Deux situations en vol produisent des symptômes très voisins — vertiges, fourmillements, vision qui se rétrécit, jugement qui s'altère — pour des causes physiologiquement inverses. Confondre les deux, c'est appliquer le mauvais traitement dans un moment où l'on n'a déjà plus toutes ses capacités.

L'hypoxie : pas assez d'oxygène disponible

En altitude, la pression atmosphérique diminue. Le pourcentage d'oxygène dans l'air reste le même (21 %), mais sa pression partielle baisse, et le sang s'en charge moins bien. C'est cette pression, pas le pourcentage, qui compte pour l'organisme.

Les effets apparaissent progressivement et bien plus bas qu'on ne l'imagine :

  • Dès 5 000 ft : la vision nocturne se dégrade. C'est le premier signe, et il est mesurable avant tout ressenti.
  • Entre 8 000 et 10 000 ft : diminution des performances cognitives, fatigue, jugement altéré.
  • Au-delà de 10 000 ft : les symptômes deviennent nets, et le temps de conscience utile commence à compter.
À retenir : le danger de l'hypoxie n'est pas ce qu'elle fait ressentir, c'est qu'elle produit une euphorie et une confiance en soi accrues. Le pilote hypoxique se sent bien. Il ne se corrige pas, parce qu'il ne perçoit aucun problème.

Certains facteurs abaissent nettement le seuil : tabagisme (le monoxyde de carbone occupe la place de l'oxygène sur l'hémoglobine), anémie, alcool, fatigue, froid, effort physique. Une fuite d'échappement dans le circuit de chauffage cabine produit une intoxication au monoxyde de carbone, qui est une hypoxie sans altitude — et qui frappe au niveau de la mer.

Traitement : descendre, oxygène si disponible, et pour le CO couper le chauffage, ventiler la cabine et se poser.

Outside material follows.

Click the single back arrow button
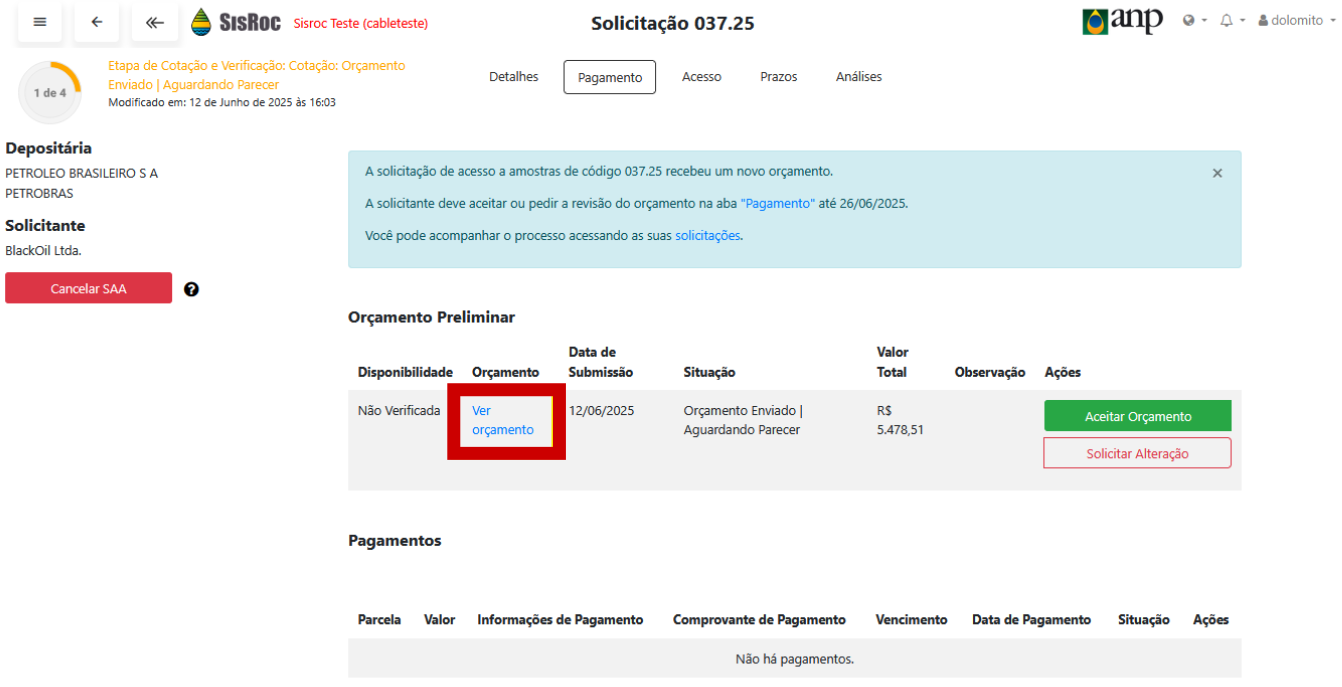The image size is (1342, 687). coord(97,22)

L'hyperventilation : trop de CO₂ éliminé

Le mécanisme est exactement l'inverse. Sous l'effet du stress, de la peur ou de la douleur, la respiration s'accélère et s'amplifie. On élimine alors trop de gaz carbonique — et c'est le CO₂, pas le manque d'oxygène, qui régule le réflexe respiratoire et l'acidité du sang.

Les symptômes se recoupent largement avec ceux de l'hypoxie : vertiges, fourmillements aux extrémités et autour de la bouche, vision qui se rétrécit, muscles contractés, sensation d'irréalité, jusqu'à la perte de connaissance.

Une différence de contexte aide souvent à trancher : l'hyperventilation survient typiquement à basse altitude et sous stress — première nav solo, panne simulée, entrée dans un espace contrôlé chargé — là où l'hypoxie d'altitude n'a aucune raison d'exister.

Traitement : ralentir volontairement et consciemment la respiration, parler à voix haute (ce qui impose un rythme respiratoire régulier), reprendre le contrôle du souffle.

Le réflexe qui règle les deux

En vol, on n'a ni le temps ni la lucidité de faire un diagnostic différentiel. La règle pratique est donc :

  1. Si de l'oxygène est disponible et l'altitude le justifie : le mettre en priorité. Traiter à tort une hyperventilation comme une hypoxie ne fait pas de mal ; l'inverse peut être fatal.
  2. Descendre vers une altitude plus basse.
  3. Reprendre le contrôle de la respiration, lentement.
  4. Se poser et ne pas repartir tant que l'origine n'est pas comprise.

Les cousines à connaître

  • Les barotraumatismes : oreilles et sinus qui ne s'équilibrent pas, surtout en descente et avec un rhume. Voler enrhumé n'est pas une question de confort mais de tympan.
  • La désorientation spatiale : sans référence visuelle extérieure, l'oreille interne produit des sensations fausses et convaincantes — illusion d'inclinaison, illusion somatogravique à l'accélération. Le seul traitement est de croire les instruments contre ses propres sensations.
  • L'éblouissement et la vision nocturne : la vision centrale devient très peu sensible de nuit ; on détecte mieux un objet faible en regardant légèrement à côté.

Ce que ça change en vol

L'auto-évaluation avant le vol vaut mieux que le diagnostic pendant. La grille IMSAFE est faite pour ça : Illness, Medication, Stress, Alcohol, Fatigue, Eating — maladie, médicaments, stress, alcool, fatigue, alimentation.

Et le point qui vaut pour tout ce chapitre : les atteintes physiologiques en vol dégradent d'abord le jugement, avant les capacités motrices. Ce qui veut dire que le pilote concerné est, par construction, la personne la moins bien placée pour s'en rendre compte. La parade n'est pas la vigilance — c'est la décision prise à l'avance, au sol, sur des critères objectifs.